Mit seiner Anwesenheit unterstrich DAV-Präsident Roland Stierle die Freundschaft zwischen den Alpenvereinen. „Südtirol und seine schöne Bergwelt ist für sehr viele unserer Mitglieder ein Sehnsuchtsort, viele unserer Sektionen waren beim Aufbau der Schutzhütten beteiligt. Gemeinsame Werte und das Anliegen, die Bergwelt zu schützen, prägen unsere Freundschaft“, sagte Stierle in seinen Grußworten.

Martin Niedrist

Die neuen Hüttenwirte Georg Messner und Indira Habicher zeigten sich erfreut über die abgeschlossenen Arbeiten: „Schön ist, dass der ursprüngliche Charakter der Hütte bewahrt wurde und gleichzeitig zeitgemäße Standards umgesetzt wurden.  Wir freuen uns darauf, viele Bergsteigerinnen und Bergsteiger hier willkommen zu heißen.“

Elmar Knoll hob die Zusammenarbeit aller Beteiligten hervor: „Ein Projekt dieser Größenordnung gelingt nur durch das Zusammenspiel vieler engagierter Menschen. Mein Dank gilt allen, die mit ihrem Einsatz und ihrer Fachkompetenz zur erfolgreichen Umsetzung beigetragen haben. Die Sesvennahütte ist nun bestens für die Zukunft gerüstet.“

Die Doppelveranstaltung aus Einweihung und Jubiläumsfeier bot den passenden Rahmen, um sowohl auf die Geschichte des AVS zurückzublicken als auch den Blick nach vorne zu richten. Seit seiner Gründung in der Nachkriegszeit setzt sich der Alpenverein Südtirol für die Erhaltung der Bergwelt, die Förderung des alpinen Sports und die Pflege von Hütten und Wegen ein. Mit der modernisierten Sesvennahütte und dem Rückhalt einer starken Gemeinschaft blickt der AVS optimistisch in die Zukunft – im Bewusstsein seiner Verantwortung für Mensch und Natur im alpinen Raum.
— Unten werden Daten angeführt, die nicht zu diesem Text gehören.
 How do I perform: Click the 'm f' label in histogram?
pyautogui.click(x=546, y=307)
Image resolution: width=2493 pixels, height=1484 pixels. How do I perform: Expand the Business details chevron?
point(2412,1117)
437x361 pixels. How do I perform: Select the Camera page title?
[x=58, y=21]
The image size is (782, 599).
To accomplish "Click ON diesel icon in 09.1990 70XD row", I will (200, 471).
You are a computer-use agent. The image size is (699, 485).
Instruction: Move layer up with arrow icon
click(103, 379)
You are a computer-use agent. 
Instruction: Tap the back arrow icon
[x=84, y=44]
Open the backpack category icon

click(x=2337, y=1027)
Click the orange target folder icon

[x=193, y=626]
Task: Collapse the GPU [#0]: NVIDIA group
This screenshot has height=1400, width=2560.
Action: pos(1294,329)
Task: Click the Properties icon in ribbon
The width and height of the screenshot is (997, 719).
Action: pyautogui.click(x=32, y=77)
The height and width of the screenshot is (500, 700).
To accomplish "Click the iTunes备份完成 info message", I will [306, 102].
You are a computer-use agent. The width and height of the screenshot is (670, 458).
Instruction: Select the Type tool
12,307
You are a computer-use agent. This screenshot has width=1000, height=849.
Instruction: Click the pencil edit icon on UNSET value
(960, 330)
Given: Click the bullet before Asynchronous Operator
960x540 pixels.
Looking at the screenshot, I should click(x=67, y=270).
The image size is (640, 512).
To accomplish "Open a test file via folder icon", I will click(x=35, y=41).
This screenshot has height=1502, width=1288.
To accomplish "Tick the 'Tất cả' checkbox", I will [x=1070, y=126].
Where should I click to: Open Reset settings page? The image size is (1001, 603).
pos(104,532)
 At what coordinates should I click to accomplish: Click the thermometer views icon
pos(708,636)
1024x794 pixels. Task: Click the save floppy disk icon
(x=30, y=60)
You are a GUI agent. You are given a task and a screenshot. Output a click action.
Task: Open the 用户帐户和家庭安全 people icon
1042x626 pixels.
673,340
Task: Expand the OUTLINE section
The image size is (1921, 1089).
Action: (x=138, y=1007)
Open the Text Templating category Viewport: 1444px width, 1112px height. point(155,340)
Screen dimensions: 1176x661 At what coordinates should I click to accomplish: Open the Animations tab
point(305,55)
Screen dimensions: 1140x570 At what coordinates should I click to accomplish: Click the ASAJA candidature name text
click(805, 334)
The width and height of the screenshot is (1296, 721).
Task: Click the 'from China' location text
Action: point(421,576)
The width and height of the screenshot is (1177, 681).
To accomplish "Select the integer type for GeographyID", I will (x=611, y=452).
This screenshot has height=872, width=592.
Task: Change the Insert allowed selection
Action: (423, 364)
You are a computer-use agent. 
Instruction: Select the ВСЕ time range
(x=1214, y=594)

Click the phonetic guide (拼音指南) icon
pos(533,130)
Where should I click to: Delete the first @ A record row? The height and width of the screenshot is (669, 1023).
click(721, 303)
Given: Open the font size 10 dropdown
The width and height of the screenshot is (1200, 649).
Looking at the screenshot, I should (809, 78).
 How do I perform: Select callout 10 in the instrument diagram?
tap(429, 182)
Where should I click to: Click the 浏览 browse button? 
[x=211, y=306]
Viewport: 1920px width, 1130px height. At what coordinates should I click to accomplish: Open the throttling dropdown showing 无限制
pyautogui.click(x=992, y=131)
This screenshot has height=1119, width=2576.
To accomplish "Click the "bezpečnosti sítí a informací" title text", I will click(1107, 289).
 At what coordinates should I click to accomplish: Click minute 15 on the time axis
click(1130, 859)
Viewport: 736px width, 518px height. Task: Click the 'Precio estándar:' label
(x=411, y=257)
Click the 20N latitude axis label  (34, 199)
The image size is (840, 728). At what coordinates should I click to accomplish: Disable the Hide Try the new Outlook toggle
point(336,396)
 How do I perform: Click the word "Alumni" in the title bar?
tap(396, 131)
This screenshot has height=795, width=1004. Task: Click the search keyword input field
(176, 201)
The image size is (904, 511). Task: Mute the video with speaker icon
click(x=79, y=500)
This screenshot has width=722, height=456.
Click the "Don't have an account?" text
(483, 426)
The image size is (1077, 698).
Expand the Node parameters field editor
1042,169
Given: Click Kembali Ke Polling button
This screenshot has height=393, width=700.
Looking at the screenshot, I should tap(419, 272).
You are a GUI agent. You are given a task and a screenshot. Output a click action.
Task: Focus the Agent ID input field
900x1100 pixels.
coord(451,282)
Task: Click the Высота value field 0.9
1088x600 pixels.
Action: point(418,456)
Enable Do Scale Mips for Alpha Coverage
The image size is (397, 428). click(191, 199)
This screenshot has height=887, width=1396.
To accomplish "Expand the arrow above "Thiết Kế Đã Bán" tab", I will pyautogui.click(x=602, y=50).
„Über 83.000 Mitglieder, rund ein Viertel davon ist unter 25 Jahre alt, tragen die Werte des Alpenvereins mit. Sie sind das Rückgrat des Vereins, ihre Wertschätzung ist es, die die Ehrenamtlichen antreibt, das Herzensanliegen, nämlich den Erhalt des alpinen Lebensraums und der Berge für unsere Enkel und nachfolgenden Generationen, nie aus dem Blick zu verlieren“, sagte Georg Simeoni.